(TEXT BLOCK)
________________________
Saturday, June 07, 2008
11:27 PM
3 Weeks have passed and there is still like 1, 2 ...3? NO! 18 WEEKS! Tsk tsk, 18 more weeks of stupid trainee life. haiz, what to do? like what they say, " lan lan suck thumb *sucking thumb*", LOL. =)
Okok, actually life is not that bad. It depends on how actually i look at it. Just by comparing it to the past, its already getting better. I get to have routine orders at around 8 in the nite which leaves me like 2 hours of admin time almost every nite? Whats more, morning area cleaning session can now officially be sleeping session =x More freedom to do our things le and ya things are quite mundane now( good enuff le, at least not turning any worse for me as usual).
________________________
Dataset records
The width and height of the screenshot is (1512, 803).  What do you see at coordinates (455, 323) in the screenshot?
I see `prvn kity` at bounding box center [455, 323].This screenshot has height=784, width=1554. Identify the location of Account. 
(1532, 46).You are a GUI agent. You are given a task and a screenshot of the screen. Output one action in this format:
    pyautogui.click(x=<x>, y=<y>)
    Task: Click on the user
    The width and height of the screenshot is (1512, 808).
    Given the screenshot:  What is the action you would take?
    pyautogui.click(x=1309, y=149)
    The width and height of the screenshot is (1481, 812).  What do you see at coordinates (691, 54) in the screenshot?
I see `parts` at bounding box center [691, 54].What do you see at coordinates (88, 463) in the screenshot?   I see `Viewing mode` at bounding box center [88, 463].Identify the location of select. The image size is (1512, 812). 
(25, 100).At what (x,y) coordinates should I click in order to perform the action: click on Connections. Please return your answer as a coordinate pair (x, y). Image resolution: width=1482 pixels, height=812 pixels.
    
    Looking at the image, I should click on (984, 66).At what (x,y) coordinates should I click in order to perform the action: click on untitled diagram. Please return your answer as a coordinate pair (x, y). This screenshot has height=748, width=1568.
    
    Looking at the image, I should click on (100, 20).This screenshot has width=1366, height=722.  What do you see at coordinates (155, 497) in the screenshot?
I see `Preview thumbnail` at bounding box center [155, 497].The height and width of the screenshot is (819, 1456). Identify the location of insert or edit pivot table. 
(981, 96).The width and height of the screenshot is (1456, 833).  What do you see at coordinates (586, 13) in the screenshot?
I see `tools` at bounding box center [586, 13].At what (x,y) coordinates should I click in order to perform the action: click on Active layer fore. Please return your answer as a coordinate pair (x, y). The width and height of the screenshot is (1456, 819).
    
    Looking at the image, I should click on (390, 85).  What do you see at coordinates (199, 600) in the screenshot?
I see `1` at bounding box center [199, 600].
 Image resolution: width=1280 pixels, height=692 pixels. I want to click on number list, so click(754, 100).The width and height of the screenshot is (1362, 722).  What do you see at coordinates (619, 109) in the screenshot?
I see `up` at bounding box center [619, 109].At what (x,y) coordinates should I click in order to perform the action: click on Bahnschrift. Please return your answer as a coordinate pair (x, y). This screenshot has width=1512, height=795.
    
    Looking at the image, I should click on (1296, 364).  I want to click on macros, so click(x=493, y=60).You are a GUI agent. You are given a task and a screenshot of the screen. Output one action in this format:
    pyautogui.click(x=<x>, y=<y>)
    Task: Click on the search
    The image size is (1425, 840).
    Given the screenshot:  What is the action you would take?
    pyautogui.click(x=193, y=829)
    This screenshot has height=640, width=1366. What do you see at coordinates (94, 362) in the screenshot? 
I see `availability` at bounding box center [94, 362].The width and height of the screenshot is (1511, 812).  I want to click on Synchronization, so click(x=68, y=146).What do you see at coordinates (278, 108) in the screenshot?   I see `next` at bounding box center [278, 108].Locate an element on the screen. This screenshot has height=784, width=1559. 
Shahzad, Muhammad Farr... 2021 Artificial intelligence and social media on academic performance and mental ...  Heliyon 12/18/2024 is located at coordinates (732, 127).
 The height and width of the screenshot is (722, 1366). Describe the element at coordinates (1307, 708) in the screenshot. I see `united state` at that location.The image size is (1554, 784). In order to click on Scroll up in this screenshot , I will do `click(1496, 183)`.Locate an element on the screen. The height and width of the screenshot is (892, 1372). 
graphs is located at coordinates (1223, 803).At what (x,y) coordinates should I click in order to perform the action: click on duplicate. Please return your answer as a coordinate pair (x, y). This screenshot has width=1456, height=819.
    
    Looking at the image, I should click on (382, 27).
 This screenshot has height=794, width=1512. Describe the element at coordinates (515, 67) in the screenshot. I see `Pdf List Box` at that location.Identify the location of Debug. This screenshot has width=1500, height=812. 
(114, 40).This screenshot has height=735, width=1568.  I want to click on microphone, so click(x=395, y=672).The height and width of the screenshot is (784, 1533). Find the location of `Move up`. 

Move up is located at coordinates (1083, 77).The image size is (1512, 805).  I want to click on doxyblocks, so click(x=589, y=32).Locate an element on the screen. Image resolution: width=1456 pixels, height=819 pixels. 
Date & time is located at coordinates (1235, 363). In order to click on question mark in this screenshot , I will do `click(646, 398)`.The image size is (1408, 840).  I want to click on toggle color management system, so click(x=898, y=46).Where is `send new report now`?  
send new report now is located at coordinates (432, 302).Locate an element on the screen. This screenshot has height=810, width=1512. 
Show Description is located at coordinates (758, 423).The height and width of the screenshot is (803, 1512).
________________________
(TO DO) Reproduce the blog entry about trainee life word for word, in full.

(COMPLETE RESPONSE)
Saturday, June 07, 2008
11:27 PM
3 Weeks have passed and there is still like 1, 2 ...3? NO! 18 WEEKS! Tsk tsk, 18 more weeks of stupid trainee life. haiz, what to do? like what they say, " lan lan suck thumb *sucking thumb*", LOL. =)
Okok, actually life is not that bad. It depends on how actually i look at it. Just by comparing it to the past, its already getting better. I get to have routine orders at around 8 in the nite which leaves me like 2 hours of admin time almost every nite? Whats more, morning area cleaning session can now officially be sleeping session =x More freedom to do our things le and ya things are quite mundane now( good enuff le, at least not turning any worse for me as usual).